The Stanford Magazine was introduced by founding editor Della Van Heyst in 1973, accompanied by a letter from Ralph Davidson, who also served as president of the Alumni Association at a time when the organization was independent from the University. Davidson wrote: “The Stanford Magazine will display a strikingly beautiful campus; it will feature stimulating articles; it will offer glimpses of research and other endeavors that have an impact on the quality of our lives; it will look over the shoulders of today’s students; it will also seek to capture the enduring spirit and atmosphere of a unique institution.” Contributors to the first issue included no less a writer than Wallace Stegner, who wrote an observant essay on American culture. We still aim to do what Davidson described and deliver what Stegner delivered—sparkling writing and thinking that informs, educates, entertains and provokes.
Originally a quarterly, the magazine went to a bimonthly schedule and became simply Stanford in the late 1980s.
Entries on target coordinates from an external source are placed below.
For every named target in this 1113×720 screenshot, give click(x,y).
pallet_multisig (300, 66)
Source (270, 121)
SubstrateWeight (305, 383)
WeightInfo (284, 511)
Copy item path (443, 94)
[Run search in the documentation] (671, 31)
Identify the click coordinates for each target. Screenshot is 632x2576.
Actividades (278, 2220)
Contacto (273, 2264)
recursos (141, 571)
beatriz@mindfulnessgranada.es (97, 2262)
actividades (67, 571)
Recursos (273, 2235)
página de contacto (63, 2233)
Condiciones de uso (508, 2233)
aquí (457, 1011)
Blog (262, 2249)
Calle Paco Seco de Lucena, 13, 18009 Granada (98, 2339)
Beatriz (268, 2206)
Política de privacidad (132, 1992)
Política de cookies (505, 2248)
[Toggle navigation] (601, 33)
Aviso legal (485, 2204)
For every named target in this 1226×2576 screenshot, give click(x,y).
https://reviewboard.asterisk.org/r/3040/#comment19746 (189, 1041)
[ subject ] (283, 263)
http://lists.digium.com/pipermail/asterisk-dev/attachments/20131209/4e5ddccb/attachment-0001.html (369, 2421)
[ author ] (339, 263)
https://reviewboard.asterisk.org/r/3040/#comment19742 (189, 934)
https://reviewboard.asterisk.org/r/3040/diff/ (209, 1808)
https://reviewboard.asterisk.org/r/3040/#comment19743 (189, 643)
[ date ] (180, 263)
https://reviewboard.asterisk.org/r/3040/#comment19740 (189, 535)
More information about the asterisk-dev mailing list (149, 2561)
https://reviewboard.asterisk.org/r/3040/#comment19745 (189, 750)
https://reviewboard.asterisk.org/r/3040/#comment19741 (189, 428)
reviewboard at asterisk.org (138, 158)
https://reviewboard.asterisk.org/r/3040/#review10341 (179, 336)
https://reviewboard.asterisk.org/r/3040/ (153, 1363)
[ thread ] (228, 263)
And that’s not all that’s changed. Poring through the old issues, we found a Hewlett-Packard advertisement touting $395 calculators (1974) and Time magazine introducing a new section devoted to . . . wait for it . . . computers (1982).
To honor the magazine’s first 40 years, we will roll out celebratory stories and compile archived pieces for you over the coming year. To start, we’ve assembled a couple dozen of our favorite covers in a special gallery, with brief descriptions of stories that were memorable, influential or just plain great. You’ll find a young assistant professor of political science named Condoleezza Rice (1985); a controversial story about gays on campus (1991); premature infants fighting for life; iconoclasts and icons; charming views of the campus past; and so much more.
Who knew turning 40 could be so much fun?
Kevin Cool is the executive editor of Stanford.